Data taken from a collection
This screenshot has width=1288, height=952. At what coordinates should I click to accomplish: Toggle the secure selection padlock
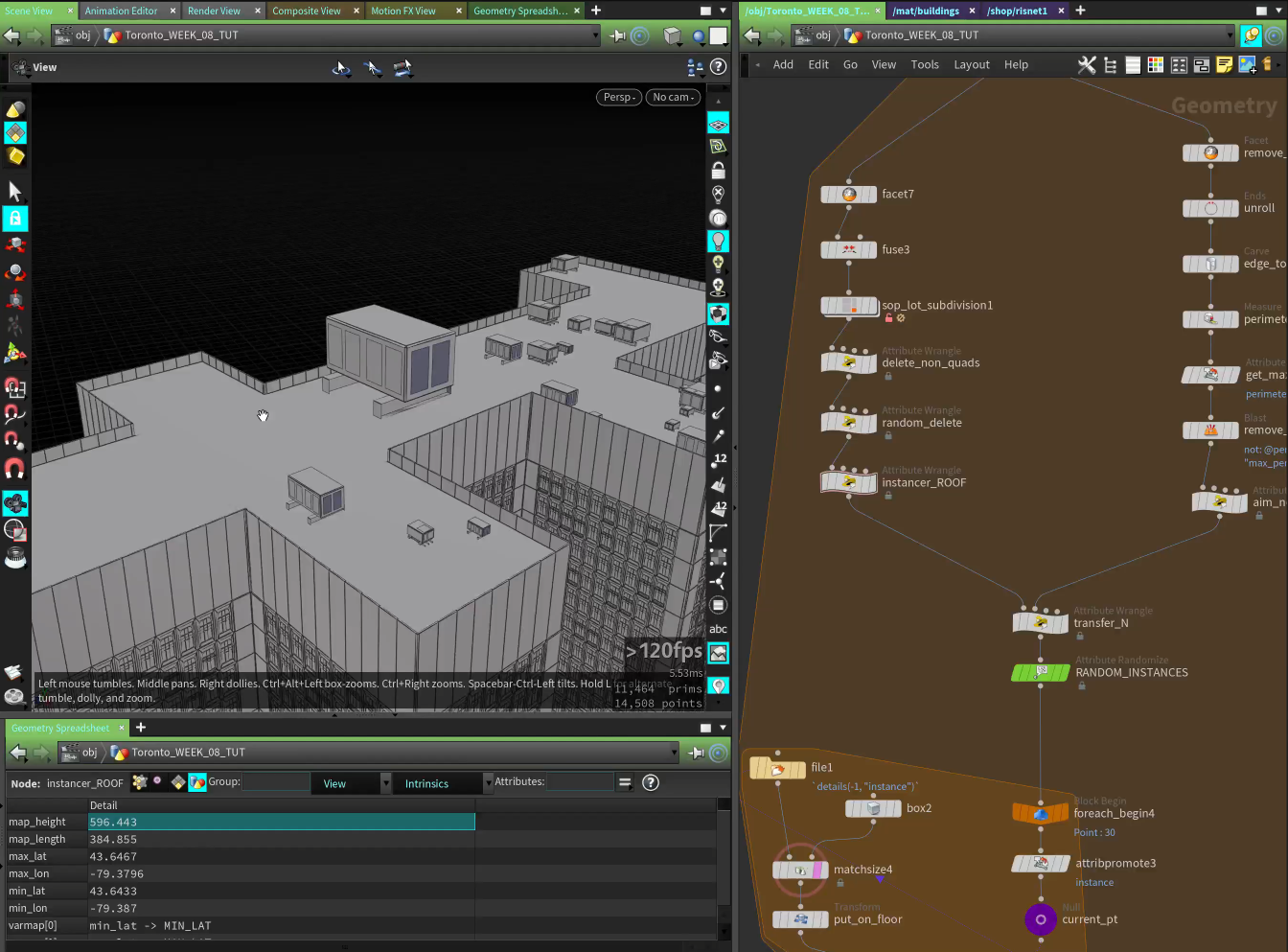pyautogui.click(x=15, y=219)
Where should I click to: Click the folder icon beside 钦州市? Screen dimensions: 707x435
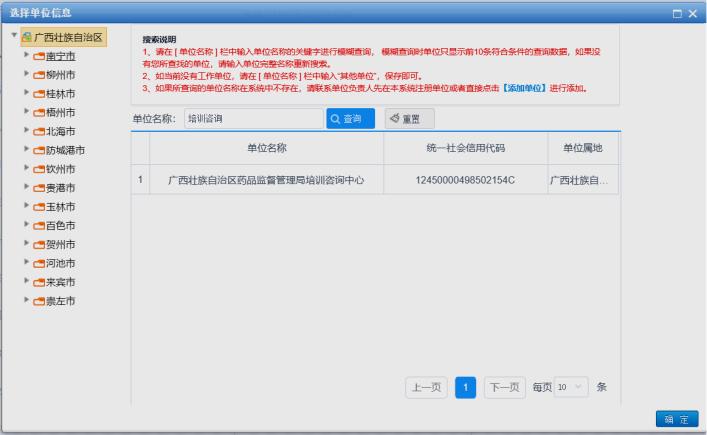[39, 169]
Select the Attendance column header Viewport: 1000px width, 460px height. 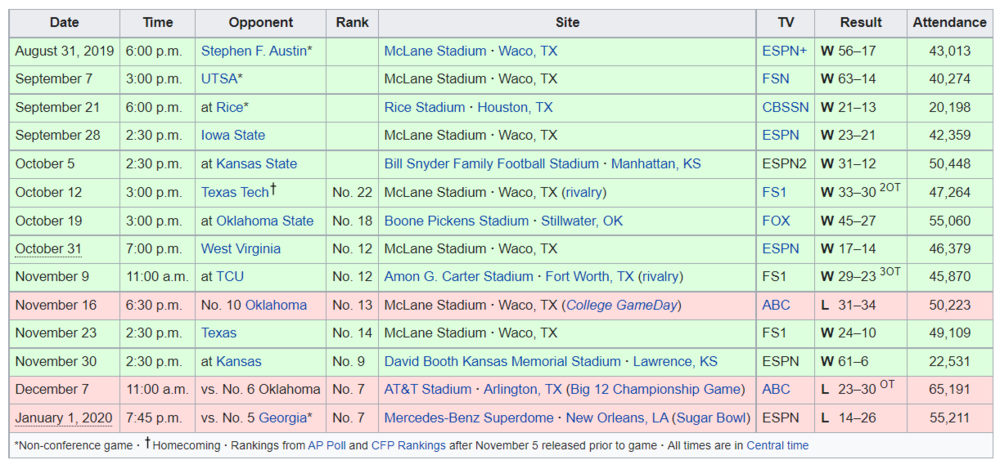pos(948,22)
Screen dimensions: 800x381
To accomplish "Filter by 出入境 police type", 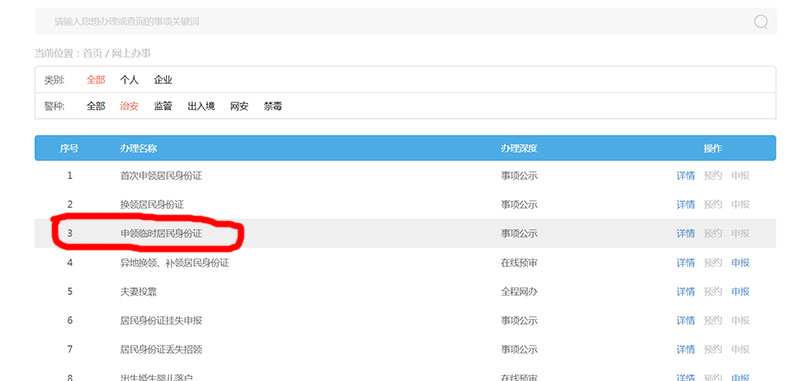I will [201, 106].
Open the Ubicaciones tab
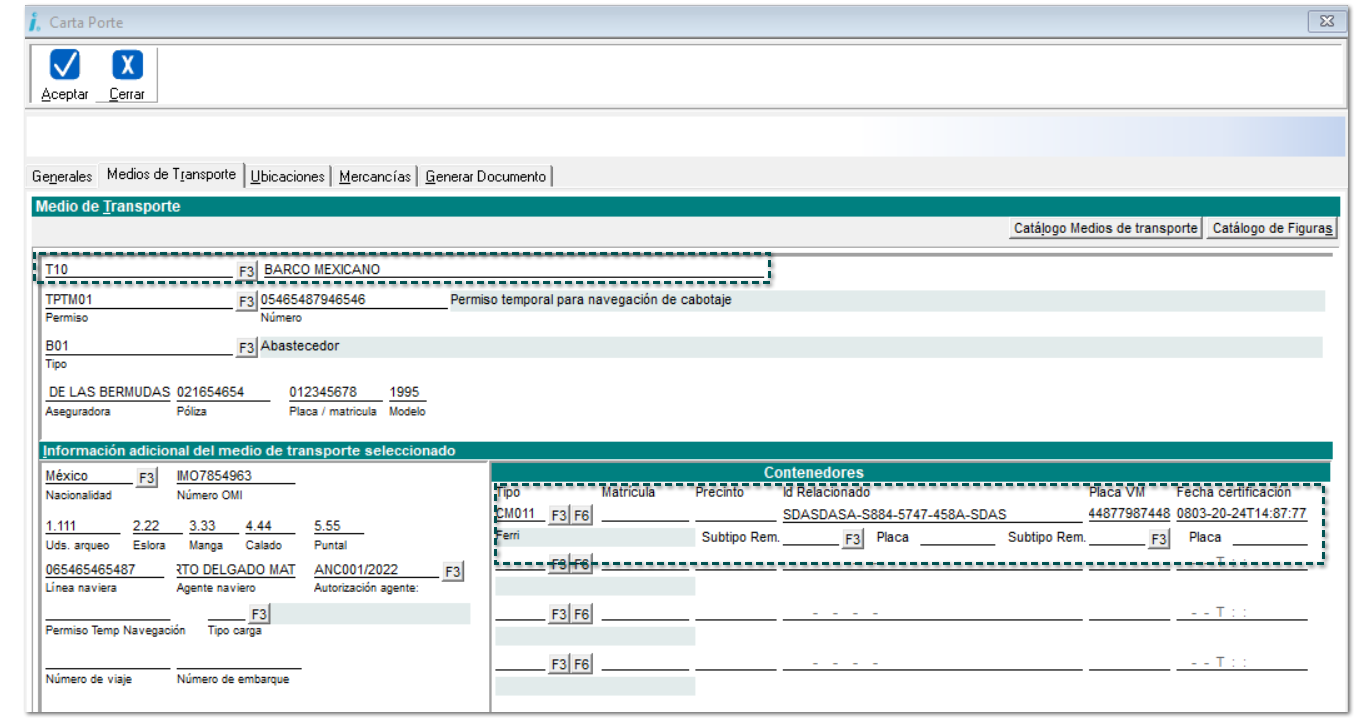This screenshot has height=721, width=1357. point(288,176)
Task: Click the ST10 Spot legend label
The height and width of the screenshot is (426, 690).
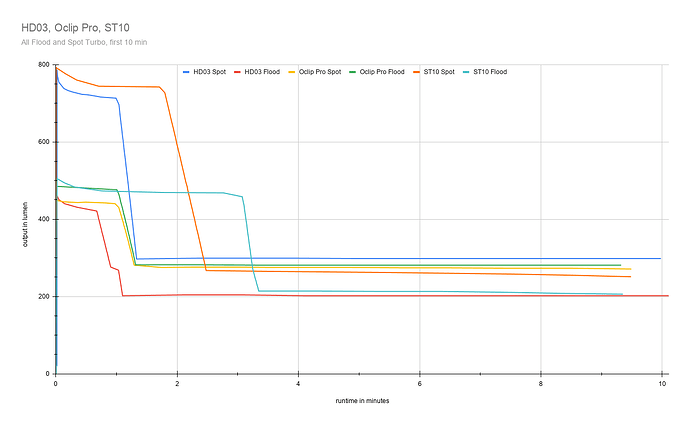Action: 442,72
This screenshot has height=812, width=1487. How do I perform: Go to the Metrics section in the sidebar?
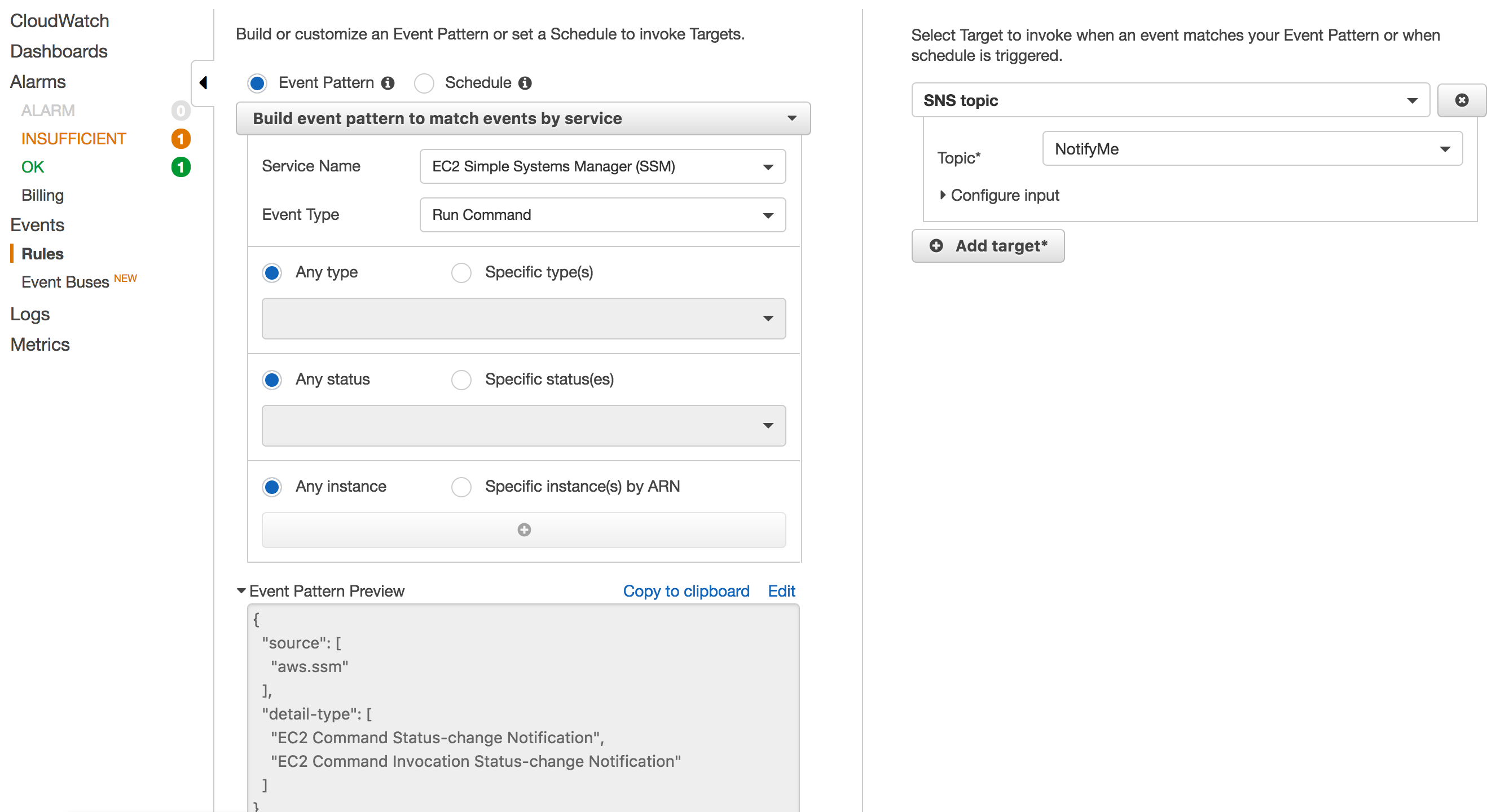click(40, 344)
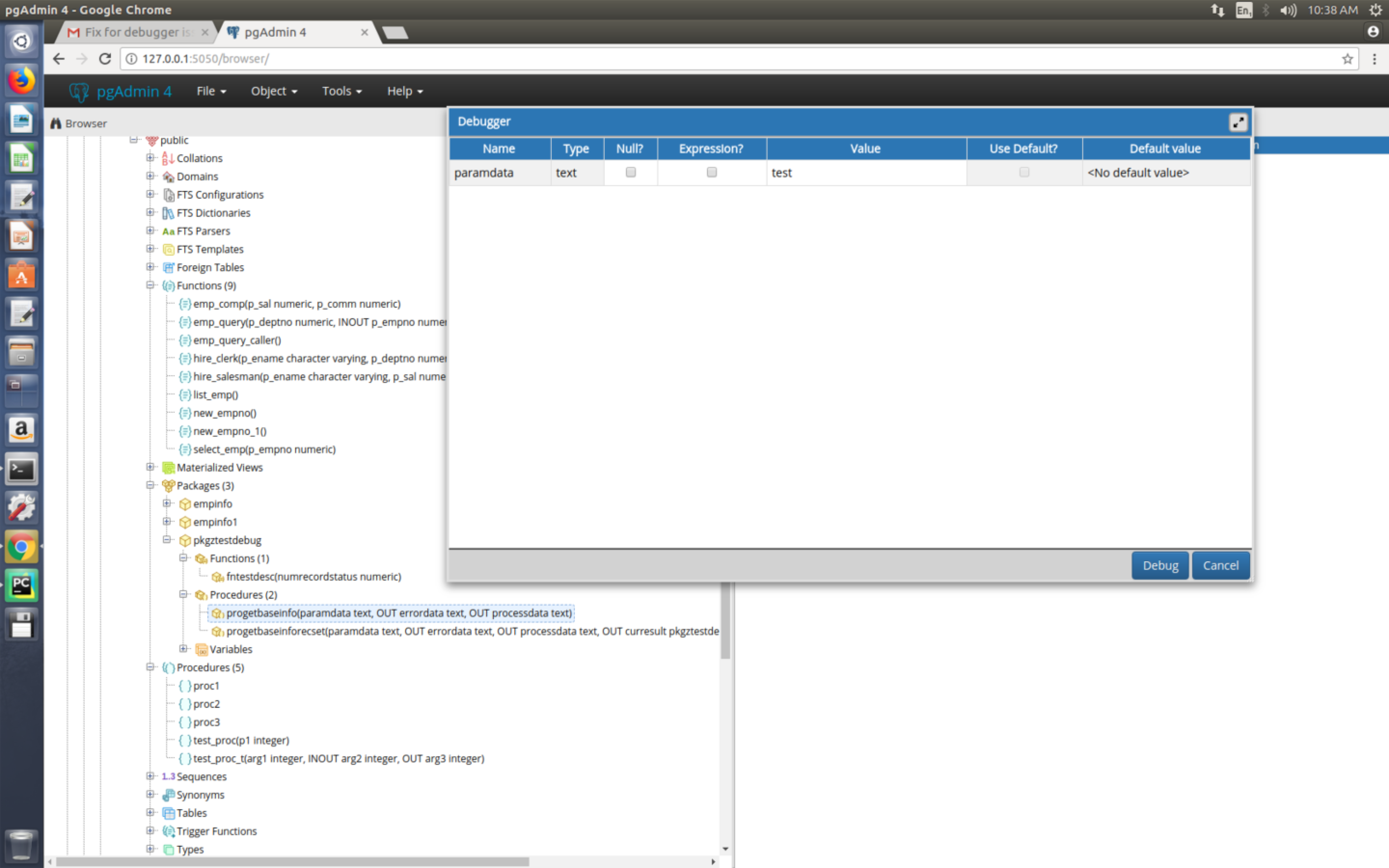Viewport: 1389px width, 868px height.
Task: Expand the Variables node under pkgztestdebug
Action: (x=184, y=649)
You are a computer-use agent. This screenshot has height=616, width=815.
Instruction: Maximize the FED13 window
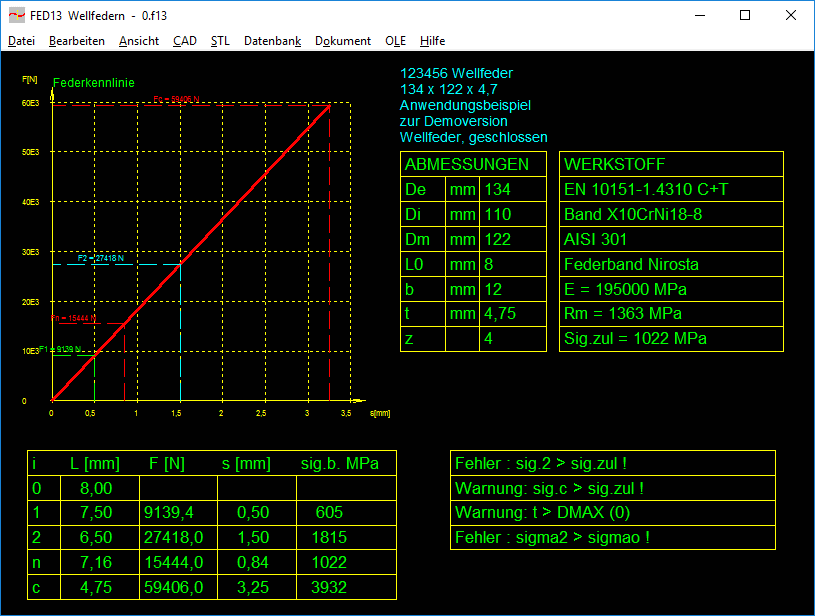744,16
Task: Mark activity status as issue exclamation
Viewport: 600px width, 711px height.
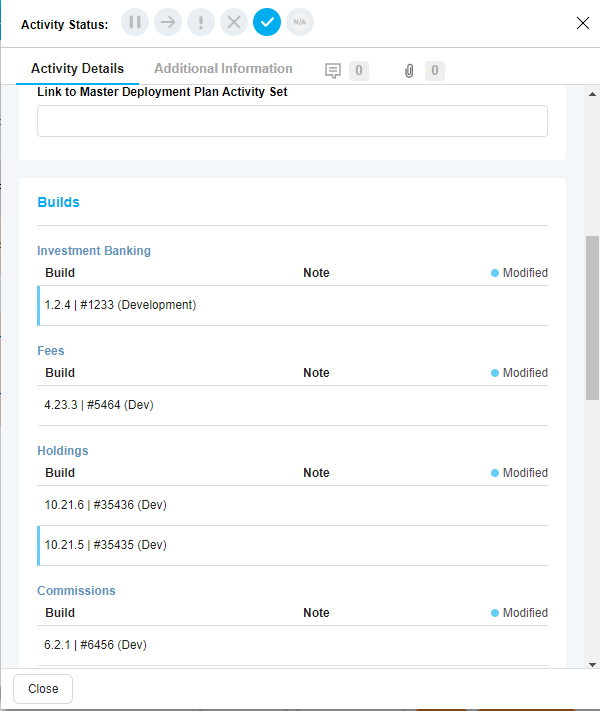Action: click(x=201, y=22)
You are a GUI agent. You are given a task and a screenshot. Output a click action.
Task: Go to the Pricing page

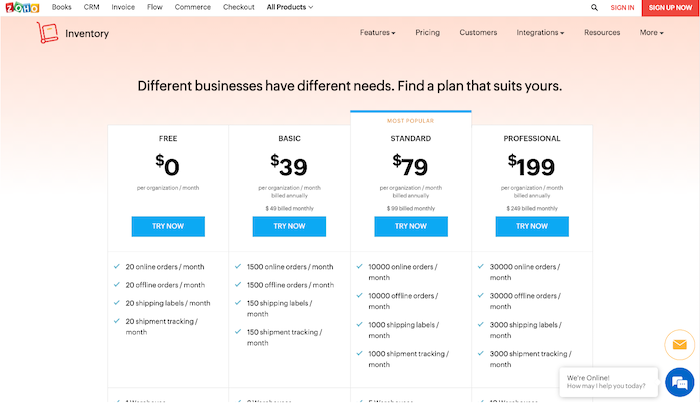427,33
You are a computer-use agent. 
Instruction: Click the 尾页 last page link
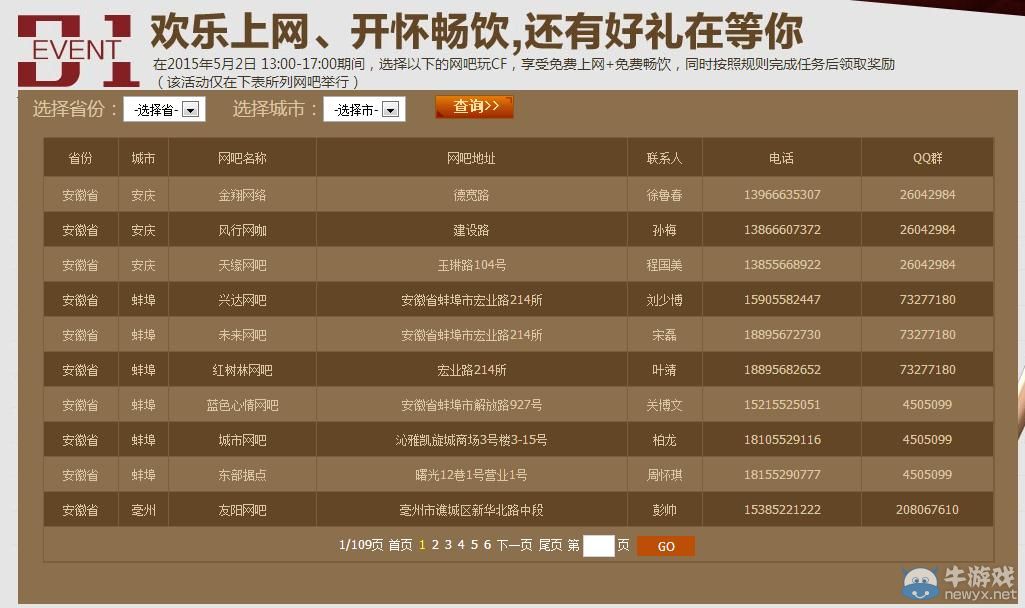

#### [Stated exercise]
Rewrite the part that opens with the line containing "Open the Ubicaciones tab" and closes with the line containing "Action: 442,72", swapping "legend label" for "legend entry" and keeping everything else the same. Leave the pictures out of your answer.

#### [Response for this exercise]
Open the Ubicaciones tab
This screenshot has height=721, width=1357. point(288,176)
Task: Click the ST10 Spot legend entry
The height and width of the screenshot is (426, 690).
Action: 442,72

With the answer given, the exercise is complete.